*Compito assegnato 1*: Riassumi in due frasi il brano del diario di Tebe.
*Compito assegnato 2*: Ripeti tal quale il tratto delle righe dei dati forniti che va dalla riga contenente "Image resolution: width=619" fino a quella contenente "click(x=687, y=103)", entrambe incluse.

# Mattia è. Mattia.



## Tebe (25 Novembre 2012)

Ho fatto brutti sogni stanotte.
Correvo. Correvo sempre. Qualcuno mi seguiva ma non vedevo chi. I contorni erano sfumati e questo, nel sogno, mi faceva dire.
_Ma perchè? Io sogno come vedere un film. Con tanto di musica. Storia completa. Con un inizio e una fine. Che cazzo è sta roba da incubo psicotico?_
E l'ansia aumentava. E correvo di più.
Mi sono svegliata grazie alla sveglia di Mattia, che si era dimenticato di spegnere.
Avrei voluto dormire ancora. Svegliarmi alle due di oggi pomeriggio. Caffè. E-cig. Piante. Tinta. Depilazione. E magari andare in cerca di un orchidea Papiotelinum ad un prezzo accettabile.
E invece. Otto e mezza.
Ho catapultato i gattacci via da me, mi sono infilata la maglia della tuta, messa in testa il cappuccio e andata in cucina.
-Ciao amore mio rachitico...-





  -Due cose. La prima: Spegni la tua cazzo di sveglia. La seconda: smettila, quando esci dal letto, di ammonticchiare le cazzo di coperte tutte addosso a me.-





-.........-





-Vuoi un caffè Mattia?-
-Dipende. Se me lo butto addosso bollente e poi mi picchi no.-
-Scusami.-
E hanno ricominciato ad uscirmi i lacrimoni. Plop. Plop. Plop.
-Nononononono tebe nononono, ti prego nononono.- si è alzato dalla sedia, mi ha tolto dalle mani il caffè. ha cominciato a baciarmi gli occhi. Leccarmi (si. Leccarmi) le lacrime,prendermi il viso tra le mani, strapugnarmi come se fossi stata di gomma. Plop.Plop.
Non riuscivo a parlare. A pensare. Sentivo solo le sue mani. la sua lingua leccosa.
E ho cominciato a sorridere -Mattia smettila, mi stai sbavando tutta, che schifo.-
-Zitta racchia.-
Mi ha tirato via il cappuccio, continuato nella sua opera bacio-leccata-strapugnata.
E intanto mi diceva -Siamo con l'acqua alla gola ma adesso è tutto nuovo. Ora andrà bene ne sono certo. E se abbiamo questa opportunità è merito tuo e solo tuo. Che in questi mesi ti sei sbattuta per una soluzione, dove io avrei mollato e mi sarei seppellito sotto un cipresso. Tu invece hai continuato, e hai avuto ragione. Ti prego tebe non perdere il sorriso, non perderlo. Io ti amo in una maniera che non hai idea e non posso vederti piangere è una coltellata, mi sento inutile, non so cosa fare...-
Plop. Plop.

*Dati forniti*:
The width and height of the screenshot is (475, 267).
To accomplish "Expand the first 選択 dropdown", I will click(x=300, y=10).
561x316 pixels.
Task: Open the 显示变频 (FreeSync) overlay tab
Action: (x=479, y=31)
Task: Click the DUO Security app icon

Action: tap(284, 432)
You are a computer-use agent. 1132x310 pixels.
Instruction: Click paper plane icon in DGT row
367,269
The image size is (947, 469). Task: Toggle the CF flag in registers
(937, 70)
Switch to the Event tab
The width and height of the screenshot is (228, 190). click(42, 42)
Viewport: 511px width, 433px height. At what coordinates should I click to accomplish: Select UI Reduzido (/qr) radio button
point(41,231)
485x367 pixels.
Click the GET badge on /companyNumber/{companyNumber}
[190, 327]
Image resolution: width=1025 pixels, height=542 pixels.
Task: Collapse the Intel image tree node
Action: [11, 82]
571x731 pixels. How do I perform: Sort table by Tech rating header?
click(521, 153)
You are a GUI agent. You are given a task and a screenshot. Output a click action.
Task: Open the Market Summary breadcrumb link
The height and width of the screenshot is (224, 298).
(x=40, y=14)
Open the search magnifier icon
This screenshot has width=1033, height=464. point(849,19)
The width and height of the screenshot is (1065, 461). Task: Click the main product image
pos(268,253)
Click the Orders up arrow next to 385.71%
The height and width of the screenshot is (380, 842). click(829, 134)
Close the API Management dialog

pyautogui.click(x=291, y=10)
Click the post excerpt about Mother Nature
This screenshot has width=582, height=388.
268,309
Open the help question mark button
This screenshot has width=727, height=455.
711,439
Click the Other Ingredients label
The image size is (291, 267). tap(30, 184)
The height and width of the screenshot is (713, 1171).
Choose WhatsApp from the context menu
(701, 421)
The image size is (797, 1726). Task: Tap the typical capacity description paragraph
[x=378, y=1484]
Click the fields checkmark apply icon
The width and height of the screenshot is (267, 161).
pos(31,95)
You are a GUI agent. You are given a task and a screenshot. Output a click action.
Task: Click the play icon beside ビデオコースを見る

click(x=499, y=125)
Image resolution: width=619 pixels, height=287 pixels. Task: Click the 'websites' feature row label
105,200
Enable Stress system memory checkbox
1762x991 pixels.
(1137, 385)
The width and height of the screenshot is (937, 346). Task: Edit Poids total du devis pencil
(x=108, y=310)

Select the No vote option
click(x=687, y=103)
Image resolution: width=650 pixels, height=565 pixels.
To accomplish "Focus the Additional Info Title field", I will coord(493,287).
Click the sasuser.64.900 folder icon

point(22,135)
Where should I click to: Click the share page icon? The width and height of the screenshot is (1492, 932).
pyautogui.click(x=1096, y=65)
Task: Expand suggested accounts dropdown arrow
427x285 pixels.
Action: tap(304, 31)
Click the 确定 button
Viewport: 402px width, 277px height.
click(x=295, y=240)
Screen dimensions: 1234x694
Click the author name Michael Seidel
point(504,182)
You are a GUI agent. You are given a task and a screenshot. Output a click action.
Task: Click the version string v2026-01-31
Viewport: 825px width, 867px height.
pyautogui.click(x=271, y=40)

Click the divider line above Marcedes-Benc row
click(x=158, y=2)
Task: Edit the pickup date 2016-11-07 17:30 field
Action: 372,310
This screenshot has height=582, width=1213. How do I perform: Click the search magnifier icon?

*Risposta 1*: Dopo una notte di brutti sogni, Tebe viene svegliata alle otto e mezza dalla sveglia che Mattia ha dimenticato di spegnere, lo rimprovera in cucina e poi, scusandosi, scoppia a piangere. Mattia la consola con baci e le dice che, pur essendo con l'acqua alla gola, ora andrà tutto bene grazie al suo impegno, e la prega di non perdere il sorriso.

*Risposta 2*:
Image resolution: width=619 pixels, height=287 pixels. Task: Click the 'websites' feature row label
105,200
Enable Stress system memory checkbox
1762x991 pixels.
(1137, 385)
The width and height of the screenshot is (937, 346). Task: Edit Poids total du devis pencil
(x=108, y=310)

Select the No vote option
click(x=687, y=103)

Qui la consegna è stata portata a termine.